* [DIRECTIONS FOR THIS TASK] Reproduce the passage of the ZX80 and ZX81 display text below from "The display file (DFILE)" up to and including "with no interception.".

* [PROVIDED TEXT]
Last update: 30th December 2011


Contents  

 Oscilloscope pictures of signals
 How it works - a description
 


Signals present


 

ZX80 to ZX81 comparison notes
As you can see, the way the ZX81 forces a NOP opcode onto the data bus is slightly different as the ULA has no access to the data at the RAM, so must read the data once the RAM has put it on the bus then the NOP can be applied ready for the CPU opcode read at the start of T3. The additional NOP pulse on the data bus is not relevant and is probably due to limited signal decoding.
Additionally, the ZX81 character output is identical to the ZX80, implying the data shift load for the ZX81 occurs at the same time as in the ZX80.
This would imply that the logic used to do this within the ZX81 ULA is the same as in the ZX80 discrete logic.
The difference that can also be measured between the ZX80 and ZX81 is the ROM Enable time during refresh, as can be seen above.
So, the notes on how it works can be applied to both machines, with a slight difference in the ROM refresh only and the NOP application.


How it works

The display file (DFILE) is held in RAM, somewhere between the 16K and 32K boundary.

Code can be executed from anywhere below the 32K boundary with no interception.
Due to limited decoding used, the same RAM also appears later on in the memory map between the 48K and 64K boundary.
If any code execution is attempted above 32K then the ZX80 (and ZX81) hardware will assume it is display memory and special processing will occur.

Each line of the display file is a set of characters, 0 to 32 long, terminated by a "HALT" character.
The display file consists of an initial HALT, then followed by 24 of these sequences, which then makes up all 24 lines on the screen.

According to the ZX81 manual, if the total memory is  less than 3 1/4 K then the display file is "collapsed" - each line is 0 to 32 chars (plus the HALT) and is only as long as needed to display all characters in a line. If the memory is greater then the display is held expanded - each line is always expanded to 32 characters, plus the HALT.

To display a line of characters the CPU jumps to the start of a line of characters to in the ghost image of it above the 32K boundary to "execute" it.
When execution is called above the 32K boundary, hardware intercepts the opcode fetch and the Z80 CPU "sees" a "NOP" instruction on the data bus and executes it.

* [INFORMATION SHOWN]
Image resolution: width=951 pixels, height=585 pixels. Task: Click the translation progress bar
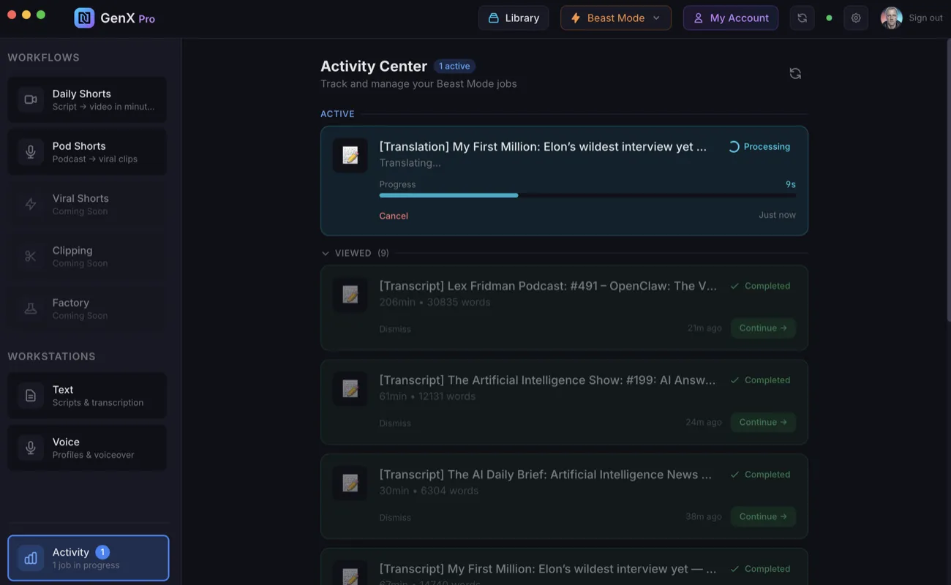(x=587, y=195)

* [ANSWER FOR THE TASK]
The display file (DFILE) is held in RAM, somewhere between the 16K and 32K boundary.

Code can be executed from anywhere below the 32K boundary with no interception.